▶ _WHAT IS EXPECTED_
Once the line containing "Instruction: Click the Depth of Market icon" appears, output it and each remaining line of the records below exactly, with no pictures and nothing more.

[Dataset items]
════════════════
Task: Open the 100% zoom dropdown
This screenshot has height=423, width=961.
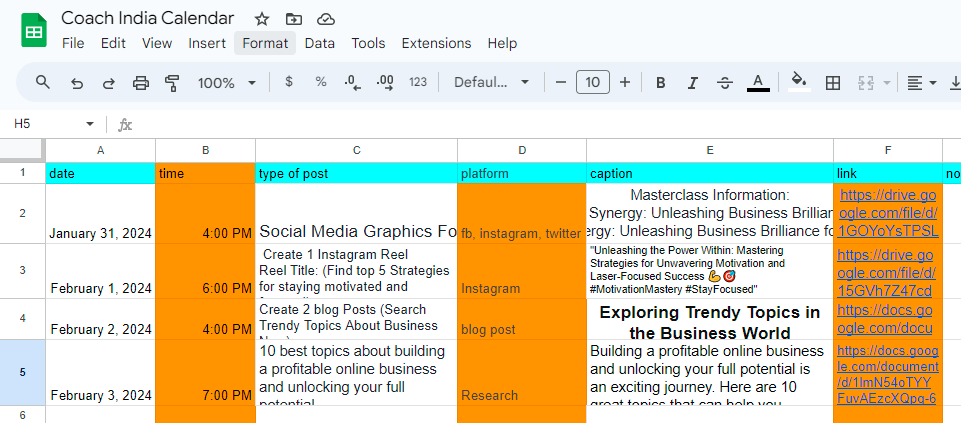Action: [227, 83]
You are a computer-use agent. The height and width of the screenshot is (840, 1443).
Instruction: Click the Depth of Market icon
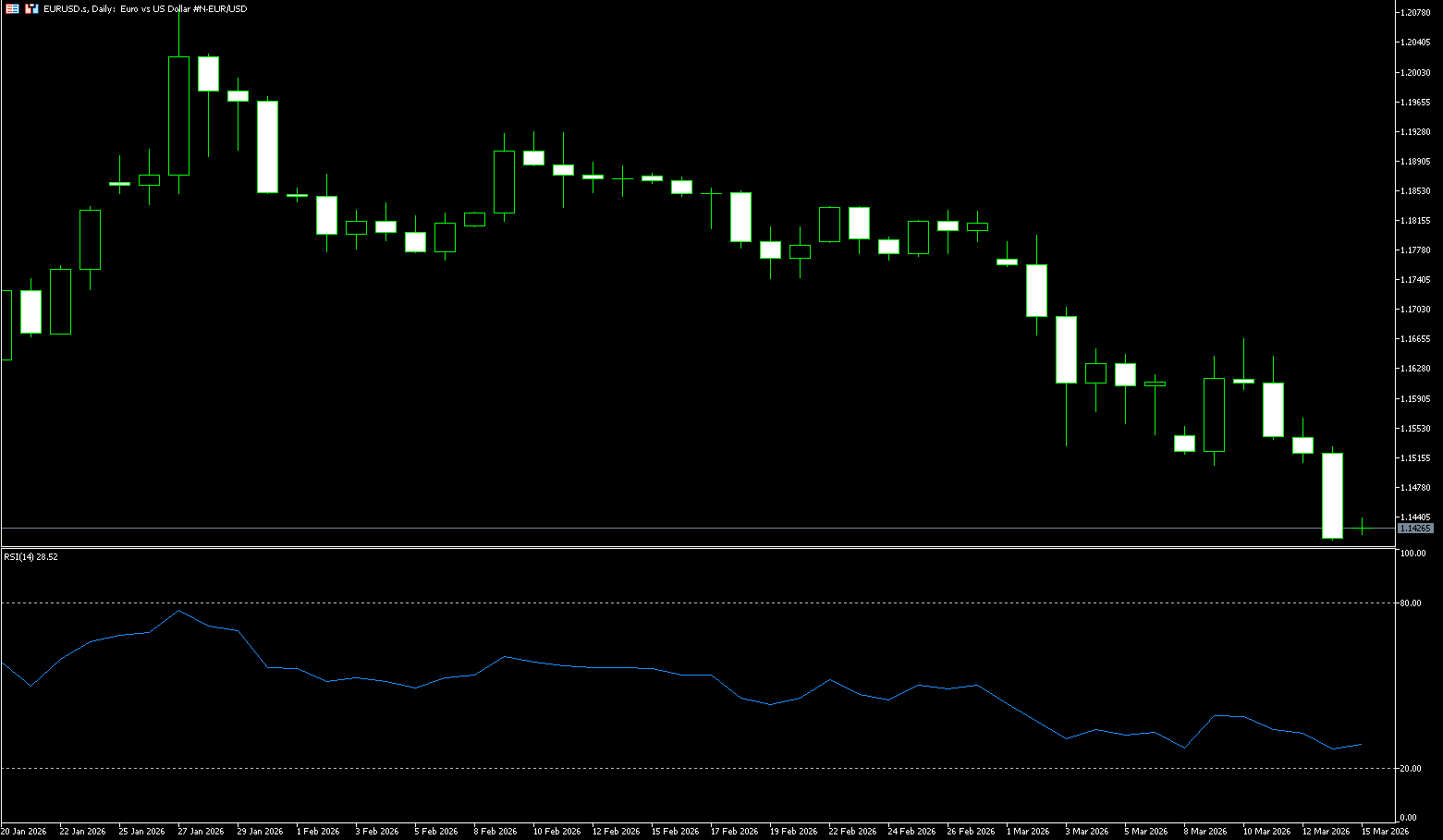(x=12, y=8)
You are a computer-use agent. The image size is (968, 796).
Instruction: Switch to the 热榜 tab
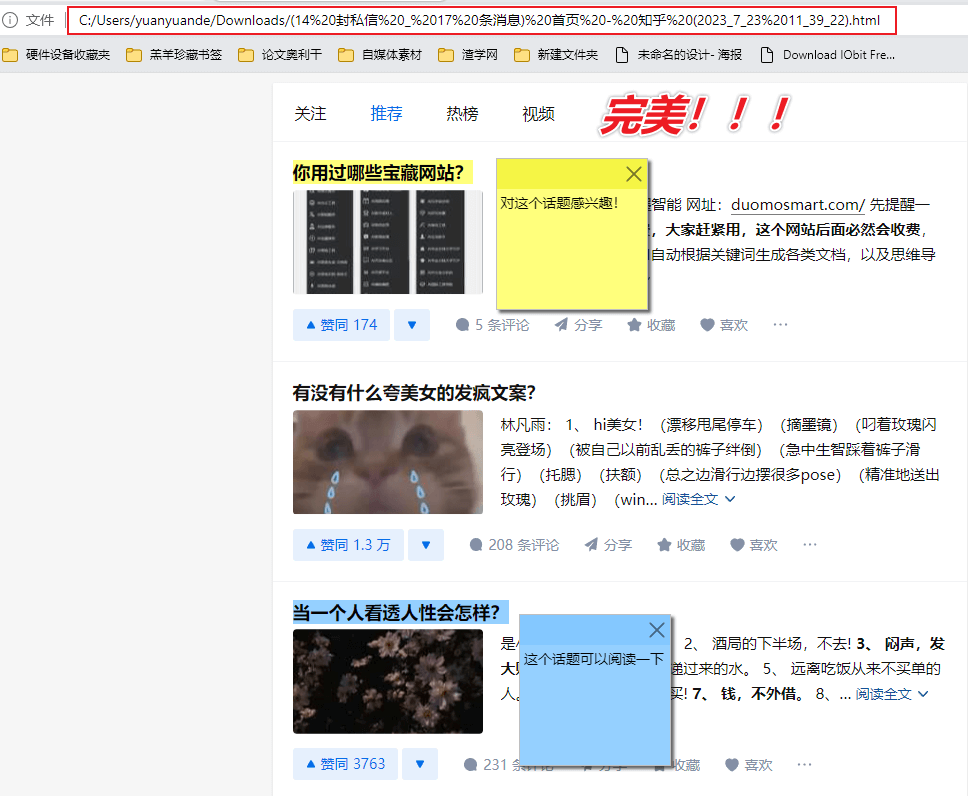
════════════════
▶ _ANSWER FOR THIS EXERCISE_
Instruction: Click the Depth of Market icon
(x=12, y=8)
You are a computer-use agent. The image size is (968, 796).
Instruction: Switch to the 热榜 tab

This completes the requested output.